O painel de instrumentos não tem porta-objetos em uma posição e altura que evite tirar os olhos da estrada, sem lugar prático para um controle remoto de garagem, por exemplo. A parte superior tem espaço para isso, era só fazer um desenho mais utilitário e menos imitação de carro. Não é carro, é transportador de gente. Isso fez a JAC optar por um luxo que é agradável, mas a meu ver, desnecessário. O acabamento de painel de instrumentos, principalmente, está muito similar a um bom carro caro, diferente do restante, que é mais simples. Os apliques imitação de madeira por exemplo, tem cor e textura ótimos, passando imagem de algo custoso e bem trabalhado.

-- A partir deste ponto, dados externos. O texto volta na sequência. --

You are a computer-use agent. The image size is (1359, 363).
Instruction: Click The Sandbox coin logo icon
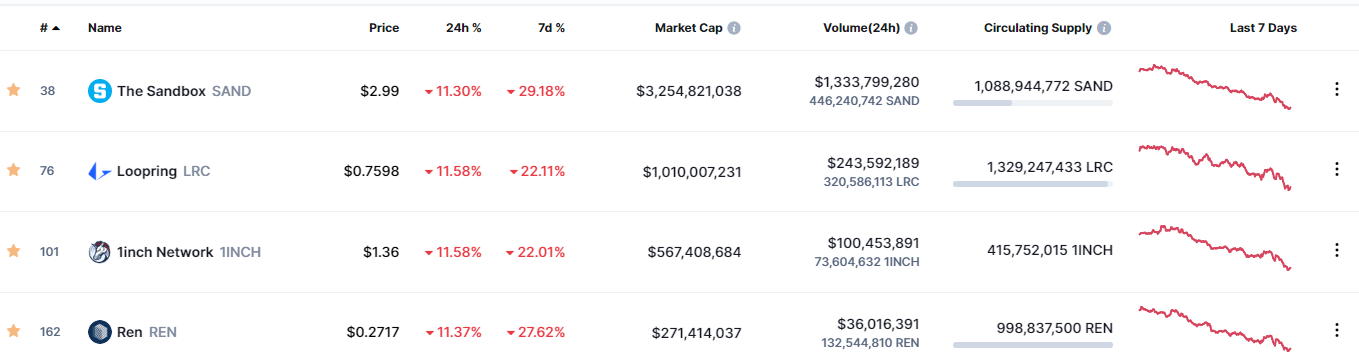coord(99,91)
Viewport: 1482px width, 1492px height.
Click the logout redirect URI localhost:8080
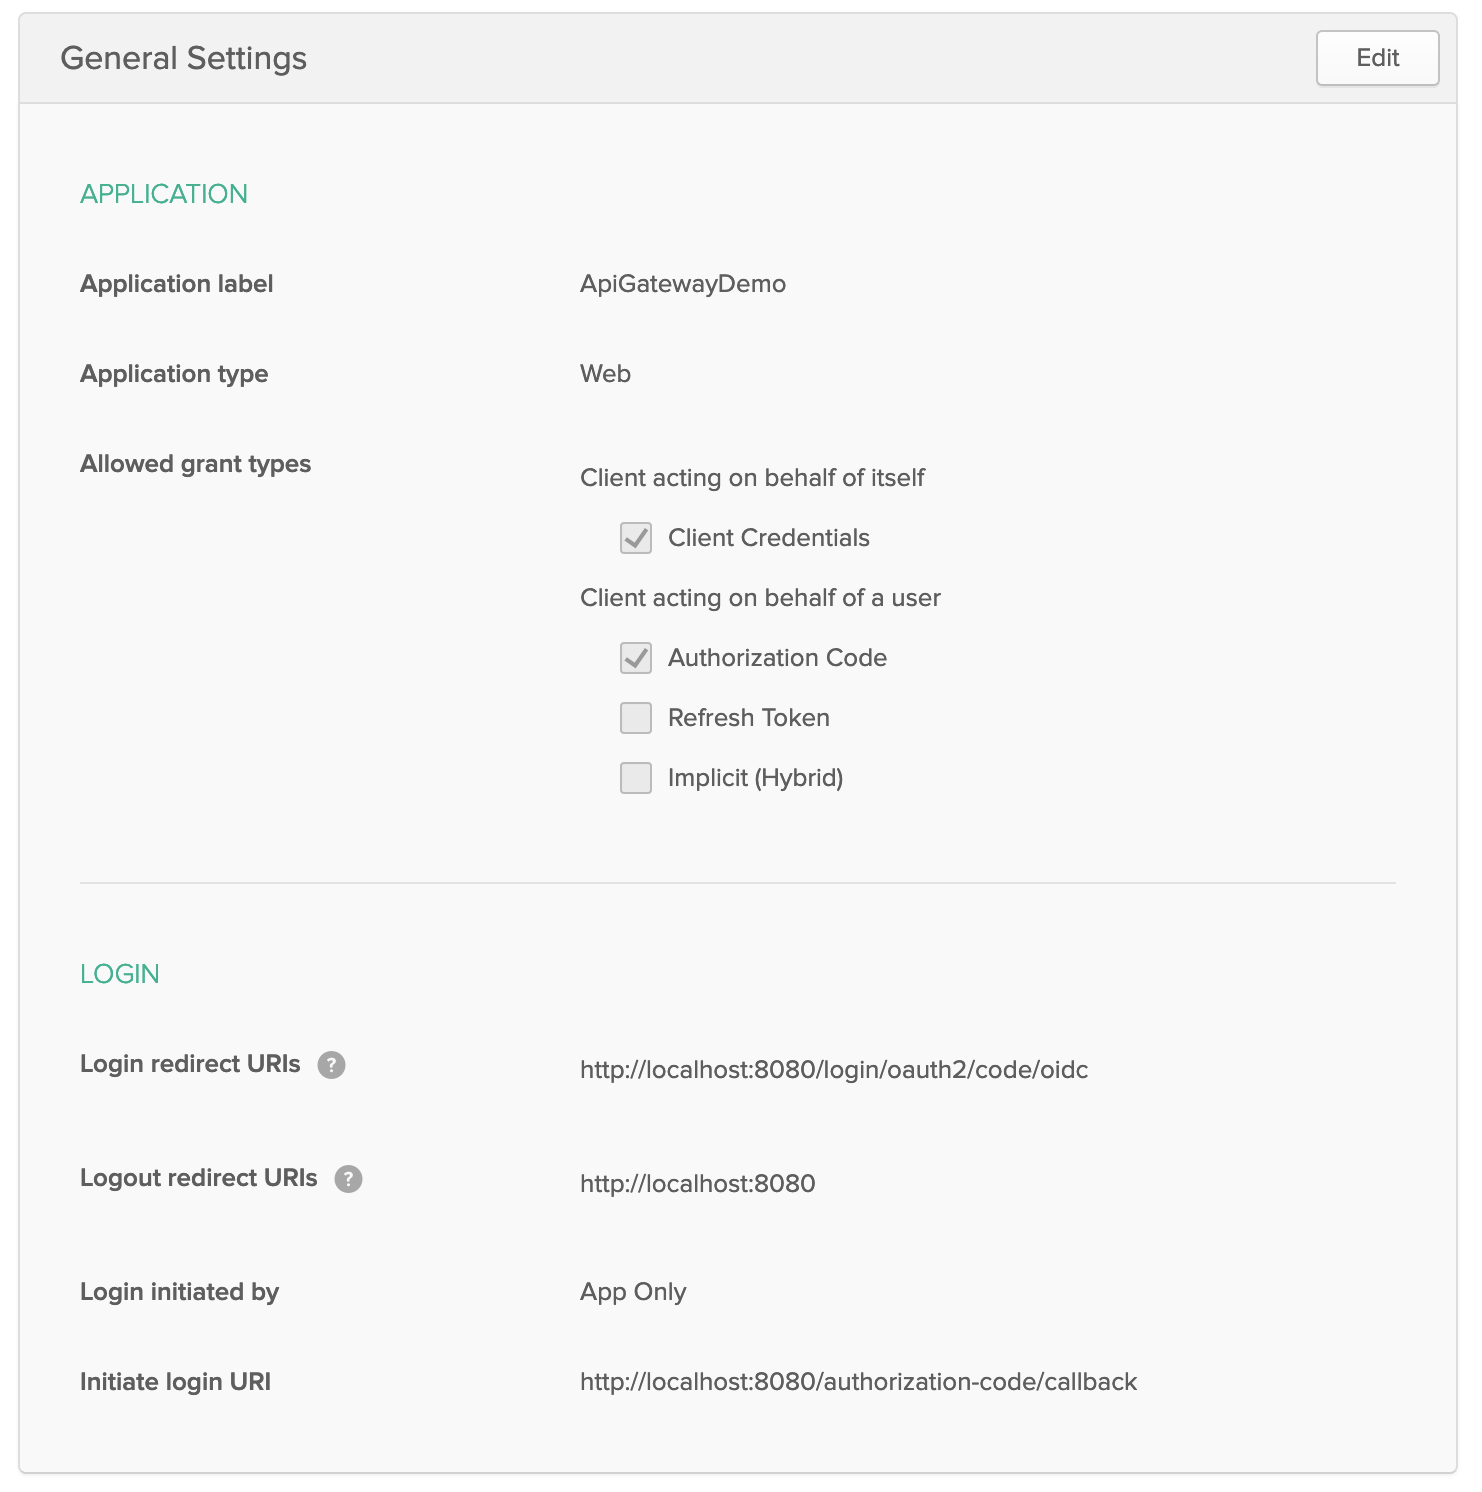(698, 1184)
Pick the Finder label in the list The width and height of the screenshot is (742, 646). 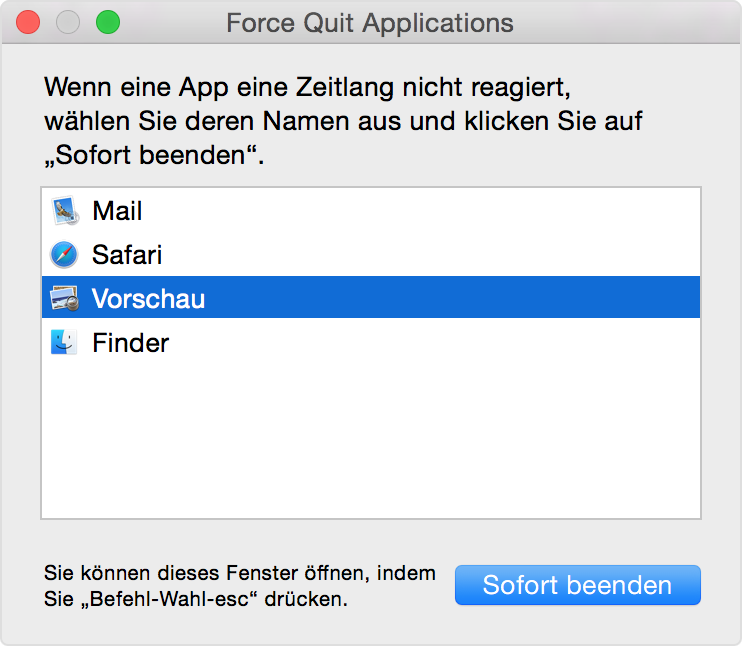click(x=130, y=343)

Esse tipo de filosofia gera coisas bonitas, mas pouco práticas, como peças de cor muito clara em locais não lógicos, como os ótimos degraus de acesso ao interior.

Um degrau para entrar com aplique cromado onde se coloca o pé não é algo verdadeiramente desejável. Muito mais lógico seria uma peça plástica ou de borracha (melhor) bastante robusta e que possa ser facilmente lavada. No carro de avaliação todas estavam irremediavelmente riscadas. Isso precisa ser alterado o mais rápido possível, já que o carro aparenta ser bem robusto e durável, e uma peça que se estraga prematuramente mancha essa imagem.

Manobrar é fácil. Sentado alto, com pára-brisa enorme e espelhos perfeitos, nota-se que o carro não é tão largo quanto parece. Ao se andar em avenidas e estradas, nota-se que o carro cabe com folga nas faixas de largura normal, essas que são cada vez mais raras, em prol de ônibus, bicicletas e motos.

Gostei do JAC T8. Imaginei que fosse razoavelmente bem feito, mas me surpreendi de verdade. Com boa assistência técnica, A empresa tem tudo para vender bem e manter o valor de revenda, algo sempre preocupante em muitas marcas de carros, e que as fábricas e importadores deveriam ter muito mais atenção, pois é o que garante o futuro.